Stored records

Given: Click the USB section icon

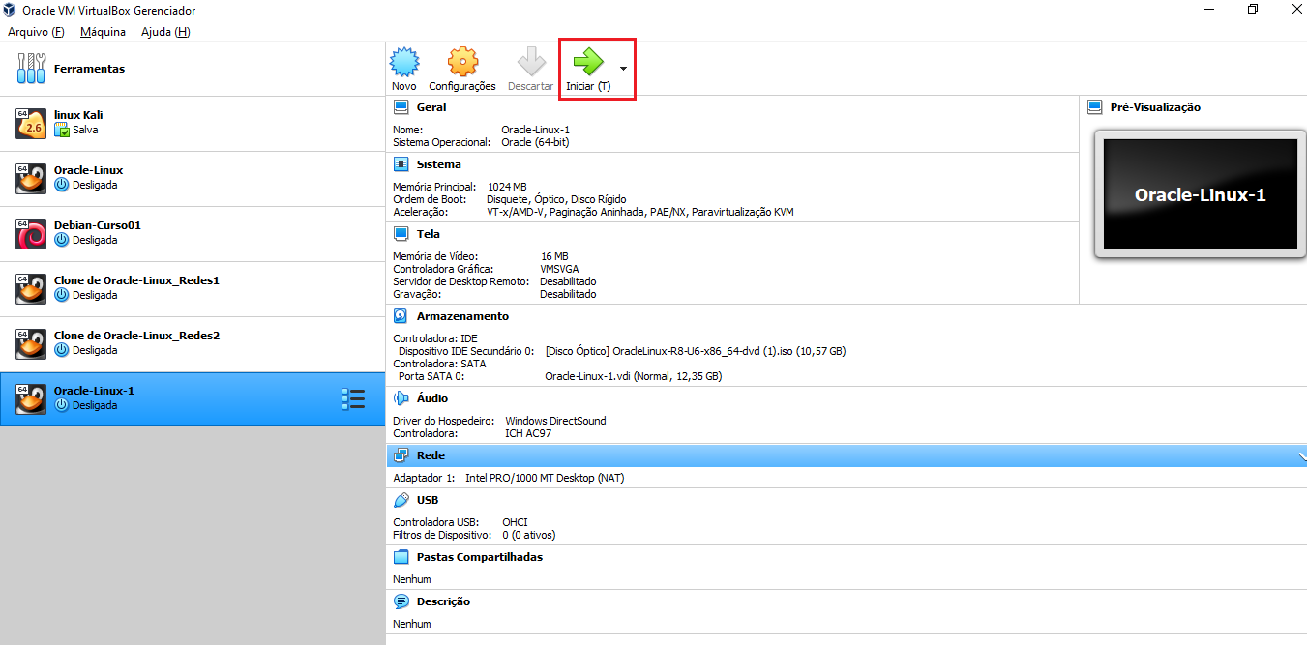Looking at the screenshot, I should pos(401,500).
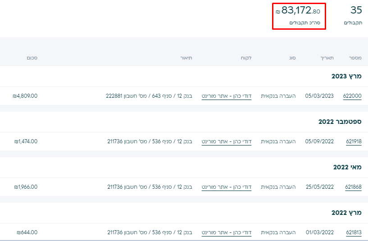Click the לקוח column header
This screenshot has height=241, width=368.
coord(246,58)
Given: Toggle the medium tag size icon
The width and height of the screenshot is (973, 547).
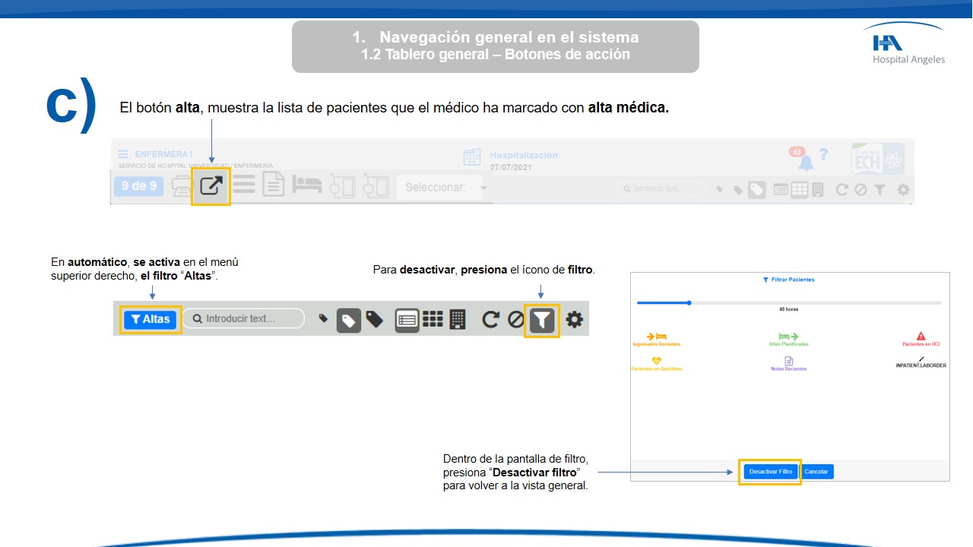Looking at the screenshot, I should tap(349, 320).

Exercise details
Keep every word of the records and none of the pictures when you print them again.

Answer space
Given: Click the USB section icon

Looking at the screenshot, I should pos(401,500).
Click the לקוח column header
This screenshot has height=241, width=368.
coord(246,58)
Given: Toggle the medium tag size icon
The width and height of the screenshot is (973, 547).
Looking at the screenshot, I should tap(349, 320).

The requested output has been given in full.